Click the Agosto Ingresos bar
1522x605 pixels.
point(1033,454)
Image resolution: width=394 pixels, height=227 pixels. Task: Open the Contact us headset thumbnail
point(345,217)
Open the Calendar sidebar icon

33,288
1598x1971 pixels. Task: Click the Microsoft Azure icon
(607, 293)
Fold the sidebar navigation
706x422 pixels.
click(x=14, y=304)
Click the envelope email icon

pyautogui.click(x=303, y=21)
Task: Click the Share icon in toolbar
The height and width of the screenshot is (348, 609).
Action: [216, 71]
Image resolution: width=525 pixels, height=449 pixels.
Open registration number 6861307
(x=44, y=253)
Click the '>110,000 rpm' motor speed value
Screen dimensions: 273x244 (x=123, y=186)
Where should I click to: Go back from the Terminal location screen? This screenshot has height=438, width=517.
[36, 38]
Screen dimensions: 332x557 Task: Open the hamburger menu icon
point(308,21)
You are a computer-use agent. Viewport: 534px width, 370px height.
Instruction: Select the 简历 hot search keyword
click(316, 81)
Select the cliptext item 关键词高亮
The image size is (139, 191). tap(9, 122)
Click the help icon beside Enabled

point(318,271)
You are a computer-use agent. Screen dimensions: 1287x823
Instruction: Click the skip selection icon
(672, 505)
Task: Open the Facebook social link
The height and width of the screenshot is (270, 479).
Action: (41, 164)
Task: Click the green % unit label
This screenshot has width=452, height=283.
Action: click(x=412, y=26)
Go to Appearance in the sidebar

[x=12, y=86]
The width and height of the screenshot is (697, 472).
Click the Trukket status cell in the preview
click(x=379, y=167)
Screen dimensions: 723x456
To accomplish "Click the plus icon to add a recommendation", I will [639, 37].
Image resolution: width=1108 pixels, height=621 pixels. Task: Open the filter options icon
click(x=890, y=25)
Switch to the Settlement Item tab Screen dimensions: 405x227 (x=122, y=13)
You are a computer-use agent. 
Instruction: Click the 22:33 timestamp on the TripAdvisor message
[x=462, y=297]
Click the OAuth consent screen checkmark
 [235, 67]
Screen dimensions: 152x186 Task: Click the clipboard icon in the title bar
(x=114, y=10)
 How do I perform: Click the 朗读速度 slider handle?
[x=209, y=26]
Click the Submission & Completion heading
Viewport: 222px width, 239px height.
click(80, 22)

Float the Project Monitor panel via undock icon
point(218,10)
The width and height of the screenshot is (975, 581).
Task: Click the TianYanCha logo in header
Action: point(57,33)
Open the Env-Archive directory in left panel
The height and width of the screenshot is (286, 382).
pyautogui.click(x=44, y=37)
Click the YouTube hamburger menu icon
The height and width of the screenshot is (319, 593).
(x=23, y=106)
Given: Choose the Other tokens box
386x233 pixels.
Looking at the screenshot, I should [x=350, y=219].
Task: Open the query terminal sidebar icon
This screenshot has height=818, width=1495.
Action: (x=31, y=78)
────────────────
■ Work request ■
Once the records are read, print each of them exactly as written.

■ Response for this exercise ■
Click the Agosto Ingresos bar
1522x605 pixels.
point(1033,454)
Image resolution: width=394 pixels, height=227 pixels. Task: Open the Contact us headset thumbnail
point(345,217)
Open the Calendar sidebar icon

33,288
1598x1971 pixels. Task: Click the Microsoft Azure icon
(607, 293)
Fold the sidebar navigation
706x422 pixels.
click(x=14, y=304)
Click the envelope email icon

pyautogui.click(x=303, y=21)
Task: Click the Share icon in toolbar
The height and width of the screenshot is (348, 609).
Action: [216, 71]
Image resolution: width=525 pixels, height=449 pixels.
Open registration number 6861307
(x=44, y=253)
Click the '>110,000 rpm' motor speed value
Screen dimensions: 273x244 (x=123, y=186)
Where should I click to: Go back from the Terminal location screen? This screenshot has height=438, width=517.
[36, 38]
Screen dimensions: 332x557 Task: Open the hamburger menu icon
point(308,21)
You are a computer-use agent. Viewport: 534px width, 370px height.
Instruction: Select the 简历 hot search keyword
click(316, 81)
Select the cliptext item 关键词高亮
The image size is (139, 191). tap(9, 122)
Click the help icon beside Enabled

point(318,271)
You are a computer-use agent. Screen dimensions: 1287x823
Instruction: Click the skip selection icon
(672, 505)
Task: Open the Facebook social link
The height and width of the screenshot is (270, 479).
Action: (41, 164)
Task: Click the green % unit label
This screenshot has width=452, height=283.
Action: click(x=412, y=26)
Go to Appearance in the sidebar

[x=12, y=86]
The width and height of the screenshot is (697, 472).
Click the Trukket status cell in the preview
click(x=379, y=167)
Screen dimensions: 723x456
To accomplish "Click the plus icon to add a recommendation", I will [639, 37].
Image resolution: width=1108 pixels, height=621 pixels. Task: Open the filter options icon
click(x=890, y=25)
Switch to the Settlement Item tab Screen dimensions: 405x227 (x=122, y=13)
You are a computer-use agent. 
Instruction: Click the 22:33 timestamp on the TripAdvisor message
[x=462, y=297]
Click the OAuth consent screen checkmark
 [235, 67]
Screen dimensions: 152x186 Task: Click the clipboard icon in the title bar
(x=114, y=10)
 How do I perform: Click the 朗读速度 slider handle?
[x=209, y=26]
Click the Submission & Completion heading
Viewport: 222px width, 239px height.
click(80, 22)

Float the Project Monitor panel via undock icon
point(218,10)
The width and height of the screenshot is (975, 581).
Task: Click the TianYanCha logo in header
Action: point(57,33)
Open the Env-Archive directory in left panel
The height and width of the screenshot is (286, 382).
pyautogui.click(x=44, y=37)
Click the YouTube hamburger menu icon
The height and width of the screenshot is (319, 593).
(x=23, y=106)
Given: Choose the Other tokens box
386x233 pixels.
Looking at the screenshot, I should [x=350, y=219].
Task: Open the query terminal sidebar icon
This screenshot has height=818, width=1495.
Action: (x=31, y=78)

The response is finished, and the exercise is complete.